Prior to the spin-off, Chemours was a participant in DuPont’s self-insurance program where permitted by law or regulation, including workers’ compensation, vehicle liability and employee related benefits. Liabilities associated with these risks are estimated in part by considering historical claims experience, demographic factors, and other actuarial assumptions. For other risks, a combination of insurance and self-insurance is used, reflecting comprehensive reviews of relevant risks. The annual cost was allocated to all of the participating businesses using methodologies deemed reasonable by management. All obligations pursuant to these plans have historically been obligations of DuPont. As such, these obligations were not included in the Consolidated Balance Sheets, with the exception of self-insurance liabilities related to workers compensation, vehicle liability and employee related benefits.
Defined Benefit Plans
We have defined benefit plans covering certain of our employees outside the U.S., which are generally required by local regulations. The benefits, which primarily relate to pension, are accrued over the employees’ service periods. We use actuarial methods and assumptions in the valuation of defined benefit obligations and the determination of net periodic pension income or expense. Differences between actual and expected results or changes in the value of defined benefit obligations and plan assets, if any, are not recognized in earnings as they occur but rather systematically over subsequent periods.
Stock-based Compensation
Chemours' stock-based compensation consists of stock options and restricted stock units (RSUs) to employees and non-employee directors. Stock options are measured at fair value on the grant date or date of modification, as applicable. We recognize compensation expense on a straight-line basis over the requisite service period. The number of awards ultimately expected to vest is determined by use of an estimated forfeiture rate. The estimated forfeiture rate is based on historical data for the employee group awarded options and expected employee turnover rates, which management reevaluates each period.
Income Taxes
The provision for income taxes is determined using the asset and liability approach of accounting for income taxes. Under this approach, deferred taxes represent the future tax consequences expected to occur when the reported amounts of assets and liabilities are recovered or paid. The provision for income taxes represents income taxes paid or payable for the current year plus the change in deferred taxes during the year. Deferred taxes result from differences between the financial and tax basis of Chemours’ assets and liabilities and are adjusted for changes in tax rates and tax laws when changes are enacted. Valuation allowances are recorded to reduce deferred tax assets when it is more likely than not that a tax benefit will not be realized.

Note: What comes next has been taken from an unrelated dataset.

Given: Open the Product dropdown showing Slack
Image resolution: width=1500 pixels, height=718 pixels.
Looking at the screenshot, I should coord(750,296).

Chemours recognizes income tax positions that meet the more likely than not threshold and accrues interest related to unrecognized income tax positions, which is included in other income, net in our Consolidated Statements of Operations. Income tax related penalties are included in the provision for income taxes.
Chemours does not provide for income taxes on undistributed earnings of all foreign subsidiaries that are intended to be indefinitely reinvested.
Prior to the separation on July 1, 2015, income taxes presented attributed current and deferred income taxes of DuPont to Chemours’ stand-alone financial statements in a manner that is systematic, rational, and consistent with the asset and liability method prescribed by ASC 740, Income Taxes (ASC 740). Accordingly, Chemours’ income tax provision was prepared following the separate return method. The separate return method applies ASC 740 to the stand-alone financial statements of each member of the consolidated group as if the group member were a separate taxpayer and a stand-alone enterprise.
Foreign Currency Translation
Chemours identifies its separate and distinct foreign entities and groups them into two categories: (1) extensions of the parent (U.S. dollar functional currency) and (2) self-contained (local functional currency). If a foreign entity does not align with either category, factors are evaluated and a judgment is made to determine the functional currency. Chemours changes the functional currency of its separate and distinct foreign entities only when significant changes in economic facts and circumstances indicate clearly that the functional currency has changed.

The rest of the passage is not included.